1.strictfp, 即 strict float point (精确浮点)。
strictfp keyword可应用于类、接口或方法。使用 strictfp keyword声明一个方法时,该方法中全部的float和double表达式都严格遵守FP-strict的限制,符合IEEE-754规范。当对一个类或接口使用 strictfp keyword时,该类中的全部代码,包含嵌套类型中的初始设定值和代码,都将严格地进行计算。严格约束意味着全部表达式的结果都必须是 IEEE 754 算法对操作数预期的结果,以单精度和双精度格式表示。

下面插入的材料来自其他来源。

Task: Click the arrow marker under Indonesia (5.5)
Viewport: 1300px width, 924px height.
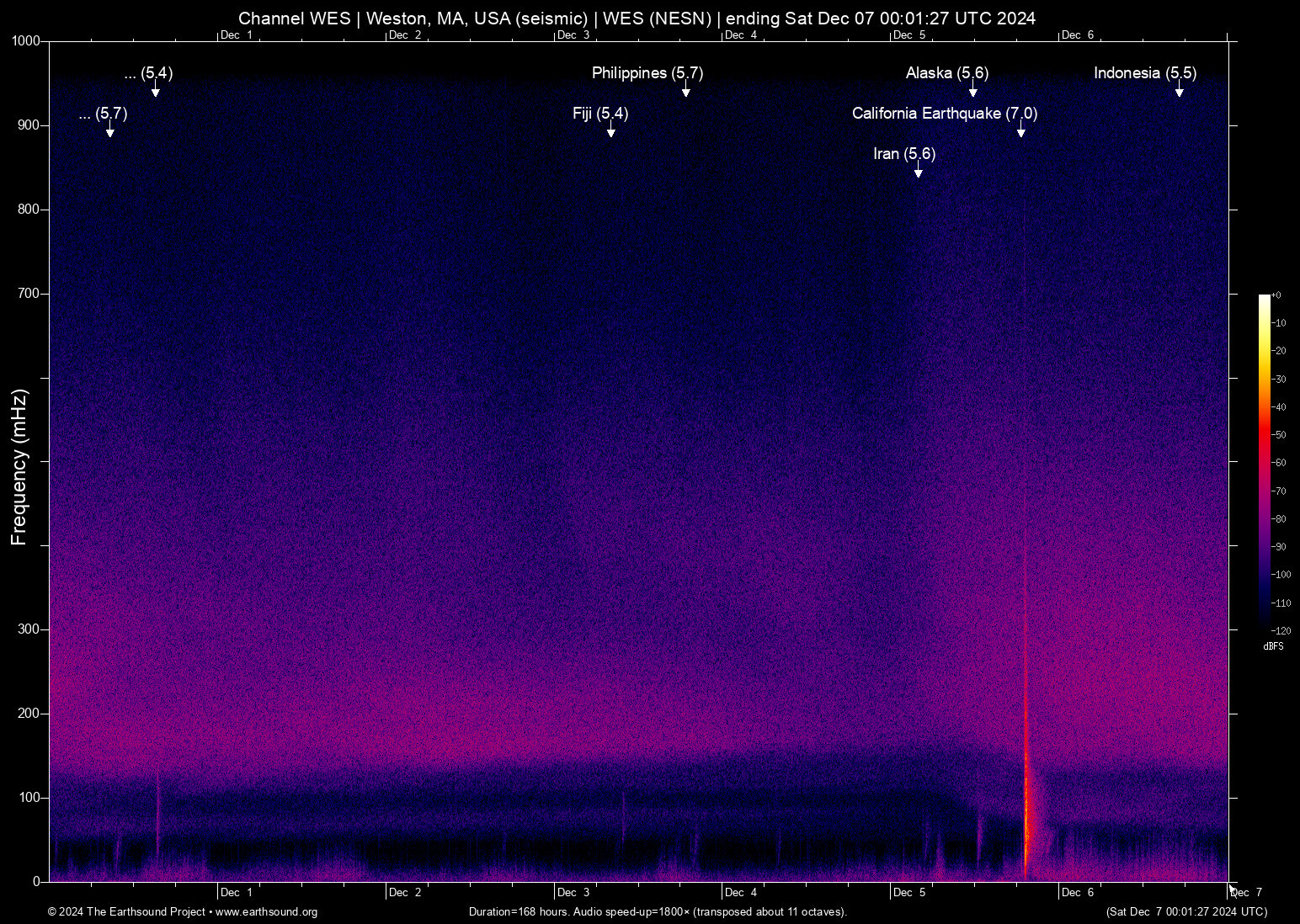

假设你想让你的浮点运算更加精确,并且不会由于不同的硬件平台所运行的结果不一致的话,能够用keywordstrictfp.
演示样例 1
以下的演示样例演示了一个使用 strictfp 修饰符声明的类。
Java代码
package com.magical;
// Example of precision control with strictfp
public strictfp class MyClass {
public static void main(String[] args)
{
float aFloat = 0.6710339f;
double aDouble = 0.04150553411984792d;
double sum = aFloat + aDouble;
float quotient = (float)(aFloat / aDouble);
System.out.println("float: " + aFloat);
System.out.println("double: " + aDouble);
System.out.println("sum: " + sum);
System.out.println("quotient: " + quotient);
}
}
package com.magical;
// Example of precision control with strictfp
public strictfp class MyClass {
public static void main(String[] args)
{
float aFloat = 0.6710339f;
double aDouble = 0.04150553411984792d;
double sum = aFloat + aDouble;
float quotient = (float)(aFloat / aDouble);
System.out.println("float: " + aFloat);
System.out.println("double: " + aDouble);
System.out.println("sum: " + sum);
System.out.println("quotient: " + quotient);
}
}
执行结果:
float: 0.6710339
double: 0.04150553411984792
sum: 0.7125394529774224
quotient: 16.167336
2.transient
当串行化某个对象时,如果该对象的某个变量是transient,那么这个变量不会被串行化进去。也就是说,如果某个类的成员变量是transient,那么当通过
ObjectOutputStream把这个类的某个实例
保存到磁盘上时,实际上transient变量的值是不会保存的。由于当从磁盘中读出这个对象的时候,对象的该变量会没有被赋值。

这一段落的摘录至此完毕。